Healthy participation
At the heart of Physical Education is the legacy it will leave children in making healthy choices in the future. We ensure that pupils explicitly learn to prepare for safe and effective participation in different activities or the different fitness demands. We teach this in context, helping pupils to understand the specific benefits of different activities – for example through concepts such as ‘aerobic’ and ‘anaerobic’ – for our pupils to develop an understanding of how to enhance their current and later health.
Modelling and doing
It is important that the knowledge children learn is set into the context of doing the activity itself and so even when outlining the purpose and presenting the new content, this is done in a practical setting. Demonstrations will highlight particular aspects of an activity or movement to highlight to pupils each lesson before carefully monitoring and assessing pupils on that specific aspect. In doing so, this will reduce the likelihood of overloading pupils’ working memory with unnecessary, distracting information to enable each lesson to develop a particular aspect of performance. Furthermore, the pupil’s subsequent efforts to replicate the movement or strategy, for example, allow the teacher to identify what the pupil knows and where there might be gaps in knowledge or misconceptions.
Consequently, ongoing assessment in lessons with verbal feedback to pupils is a key part of our teaching practice.
- Encourage positive attitudes towards leading an active healthy lifestyle.
- Support pupils in attending extra clubs and practices.
- Understand the physical, mental and social benefits of physical activity.
- Provide pupils with the correct PE kit.
- Inform PE staff of any medical concerns.

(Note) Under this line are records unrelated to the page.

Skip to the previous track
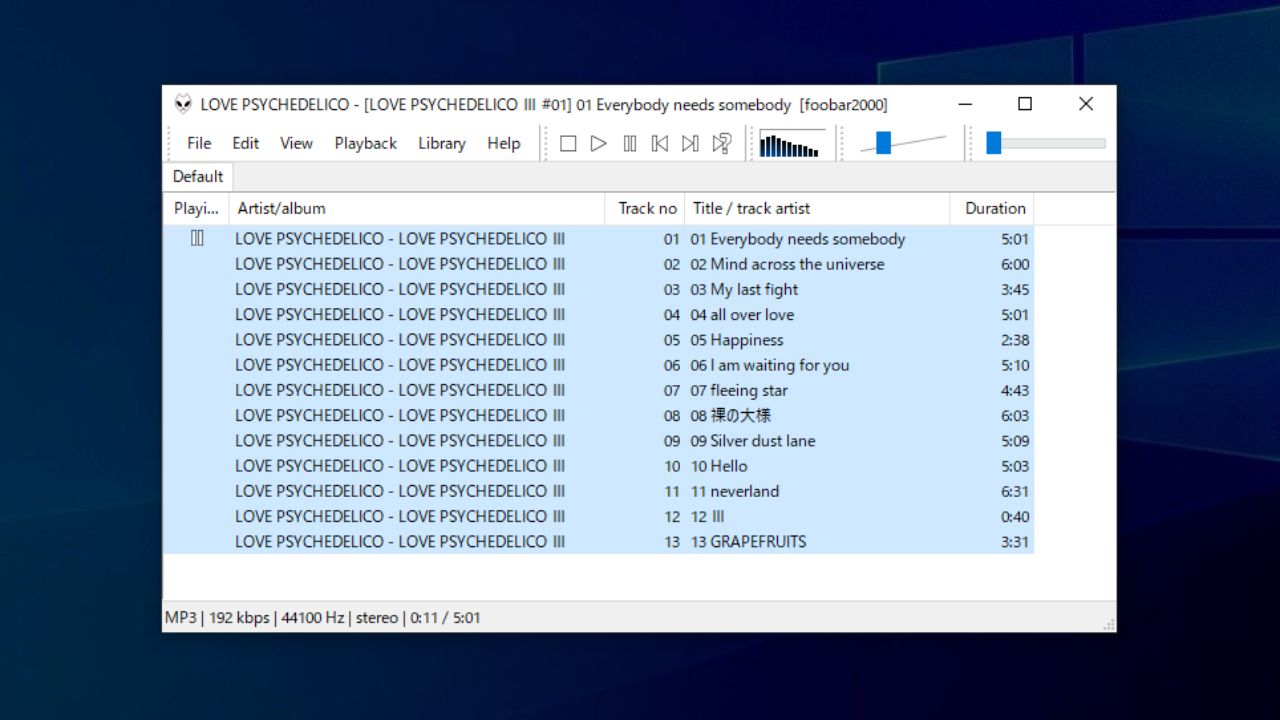This screenshot has height=720, width=1280. pyautogui.click(x=659, y=143)
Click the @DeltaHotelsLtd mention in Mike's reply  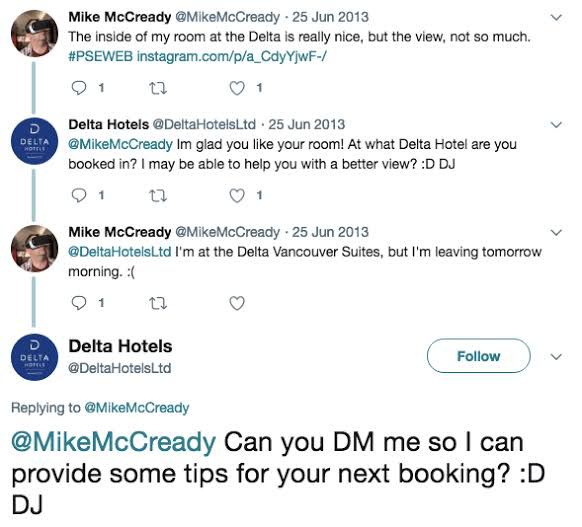click(x=120, y=252)
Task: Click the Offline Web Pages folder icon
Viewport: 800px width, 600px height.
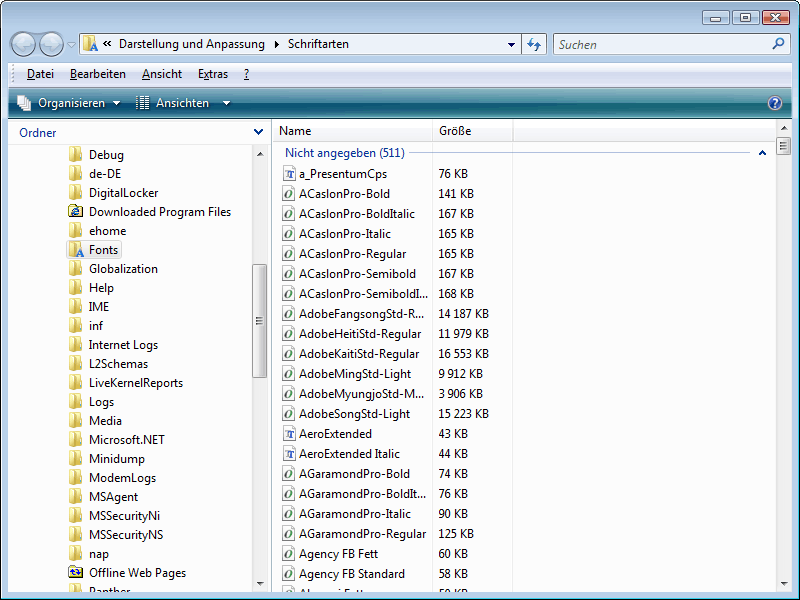Action: pyautogui.click(x=75, y=573)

A ‘spiral’ curriculum in PE that allows pupils to return to key activities throughout their time with us allows them the opportunity to show mastery and improvement, as well as set personal bests. The standard expected at each stage increases – not just through the level and complexity of knowledge needed through movement and tactics but also through the quality shown through modelling and activities.
This is important as it goes beyond they mastery of a particular activity but show children the process by which athletes get better at their chosen sport -by revisiting, reviewing, and mastering more complex movements and strategies.
Assessment
Assessment and setting in Year 7 are done through initial base setting of motor skills and fitness levels. Continual assessment is regularly done by the department and movement within groups is done throughout the academic year.
Progress points are embedded within lessons, and focus around practical performances, physical attributes decision making as well as leadership and coaching opportunities.